* Work task:
Identify all lines of the data containing the string "will" and copy them.

-------

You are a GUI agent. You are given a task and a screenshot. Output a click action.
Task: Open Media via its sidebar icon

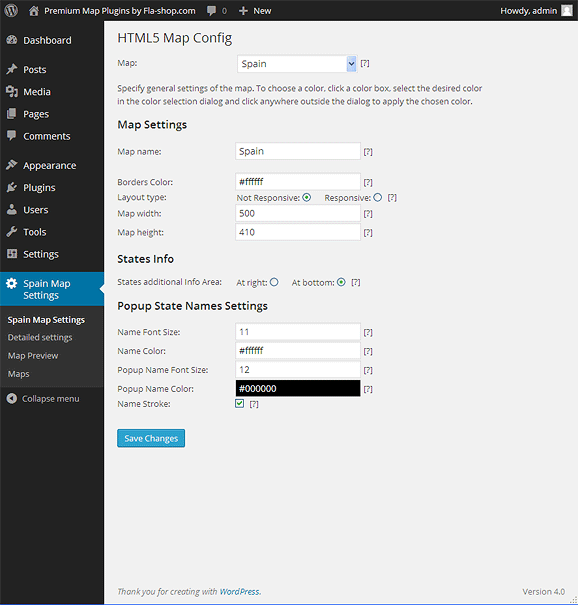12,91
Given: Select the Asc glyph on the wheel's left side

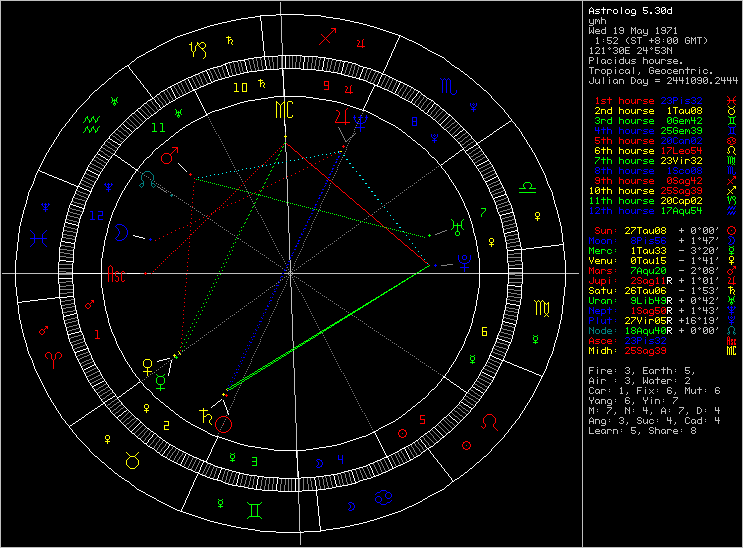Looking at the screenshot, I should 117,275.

-------

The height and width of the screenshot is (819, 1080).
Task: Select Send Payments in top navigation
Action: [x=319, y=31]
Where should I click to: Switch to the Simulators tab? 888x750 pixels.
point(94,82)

-------

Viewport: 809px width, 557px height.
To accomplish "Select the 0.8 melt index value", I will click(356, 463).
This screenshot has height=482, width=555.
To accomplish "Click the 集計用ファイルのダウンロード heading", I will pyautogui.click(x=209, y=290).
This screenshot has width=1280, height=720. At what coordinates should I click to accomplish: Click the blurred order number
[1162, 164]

-------

* Expected answer:
To accomplish "Select the 0.8 melt index value", I will click(356, 463).
To accomplish "Click the 集計用ファイルのダウンロード heading", I will pyautogui.click(x=209, y=290).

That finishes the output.